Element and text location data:
━━━━━━━━━━━━━━━━━━━━

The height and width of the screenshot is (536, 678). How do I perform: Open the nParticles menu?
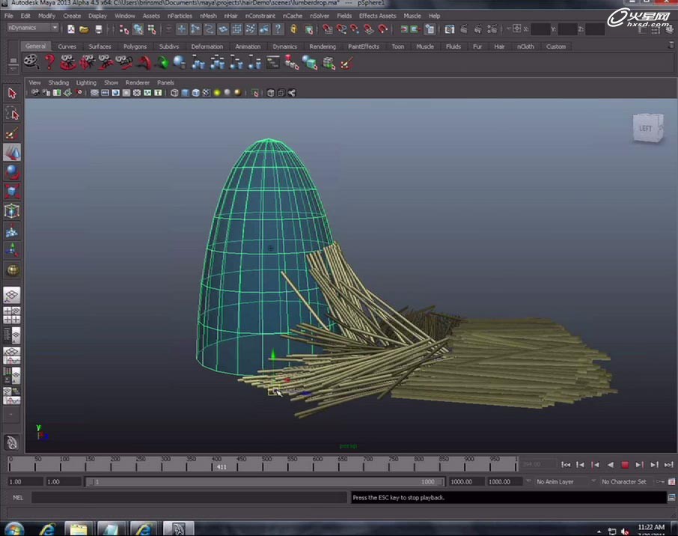click(179, 16)
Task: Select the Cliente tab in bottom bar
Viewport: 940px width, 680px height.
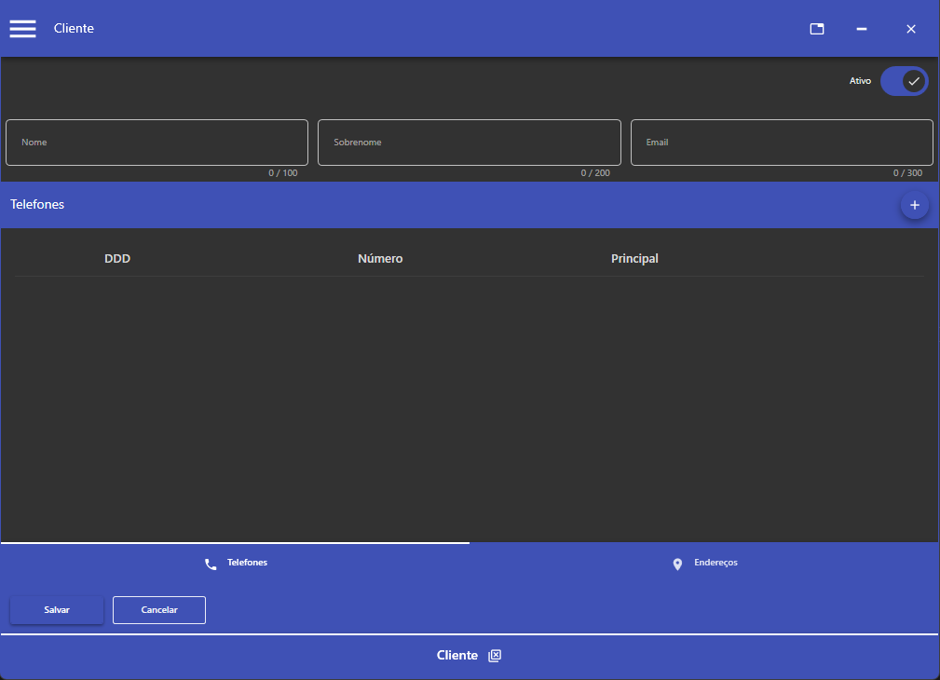Action: point(456,656)
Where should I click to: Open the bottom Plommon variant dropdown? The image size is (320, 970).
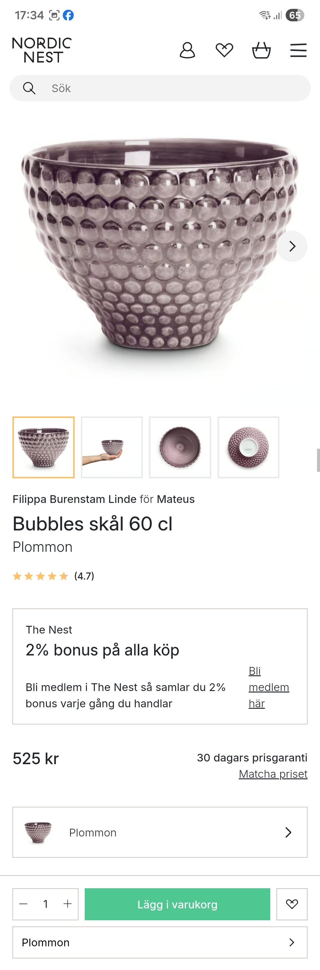click(x=160, y=942)
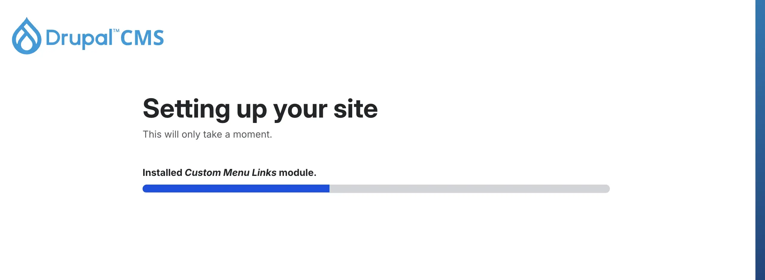This screenshot has width=765, height=280.
Task: Click the blue gradient strip on the right edge
Action: click(760, 140)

━━━━━━━━━━━━━━━━━━━━

EXERCISE: Rewrite the material with every "Open" swapped for "Expand" and everything else kept as is. Leave the pictures out.

EXERCISE RESULT:
The height and width of the screenshot is (536, 678). How do I perform: Expand the nParticles menu?
click(179, 16)
Task: Select the Cliente tab in bottom bar
Viewport: 940px width, 680px height.
Action: point(456,656)
Where should I click to: Expand the bottom Plommon variant dropdown? The image size is (320, 970).
click(x=160, y=942)
This screenshot has width=765, height=280.
Task: Click the blue gradient strip on the right edge
Action: click(760, 140)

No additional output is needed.